How to Invoice as a Bookkeeper: Rates, Terms and Templates
Bookkeeper and bookkeeping freelancer invoicing: monthly vs hourly pricing, payment terms, compliance-related line items, common mistakes, and a template.
Bookkeepers often support ongoing reconciliations, payroll file prep, sales tax filings, and cleanups. Your invoice should reflect recurring cadence (monthly close) and ad hoc projects (historical catch-up) separately so clients understand base fees versus spikes.
Use plain language—many small-business owners are not accountants.
Invoices also reinforce deadlines you depend on: when bank feeds must be categorized, when inventory counts land, and when owners approve owner draws. A short memo on each bill trains behavior without nagging in email.
Typical rates
Monthly fixed fees scale with transaction volume, entity count, and software; hourly suits cleanups and diagnostics. Per-entity or per-account add-ons are fair when complexity jumps. The AICPA offers professional standards context; linking clients to their own CPA for tax advice keeps your scope clear on invoices labeled bookkeeping only.
Software subscription costs you resell should be pass-through lines, not buried in labor.
Catch-up projects should show date range covered (“Jan 2023–Mar 2023 backlog”) so clients understand why the first bills look nothing like steady-state monthly fees.

**GIVEN MATERIAL**.
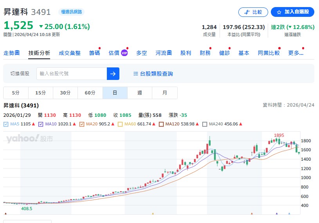
Task: Open the 籌碼 tab
Action: [x=94, y=53]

**YOUR INSTRUCTIONS**.
Pick up the guide on bookkeeper invoicing after its last sentence and write the next part.

**ANSWER TO THIS PROBLEM**.
Payment terms
Net 15 after month-end close is typical; prepaid monthly works for new or historically late clients. Quarterly filing prep can be invoiced before filing deadlines. Align due dates with when clients have cash from their own AR—some prefer Net 30; document it.
If you pause work for nonpayment, reference your engagement letter terms in reminders—not on the invoice body unless policy requires.
Sales tax nexus or payroll tax due dates differ by jurisdiction—when you invoice filing support, name the jurisdiction on the line so owners know what calendar you are protecting.
What to include
Service month, deliverables (reconciliations, financials package, filing support), software fees if applicable, meeting or training time if billable, tax, total, due date. See how to write an invoice for identifiers and numbering.
Note client responsibilities (receipt uploads by X date) in memo lines when delays affect your workload.
Cross-check core invoice fields so AP portals that demand legal entity names and remittance addresses stop bouncing your PDFs.
Common mistakes
Calling advisory work “bookkeeping” without licenses where regulated—keep titles accurate. Bundling payroll processing without stating compliance limits. No distinction cleanup vs ongoing—clients think the higher cleanup rate is permanent. Missing 1099 or year-end surcharges when agreed—list them explicitly in season.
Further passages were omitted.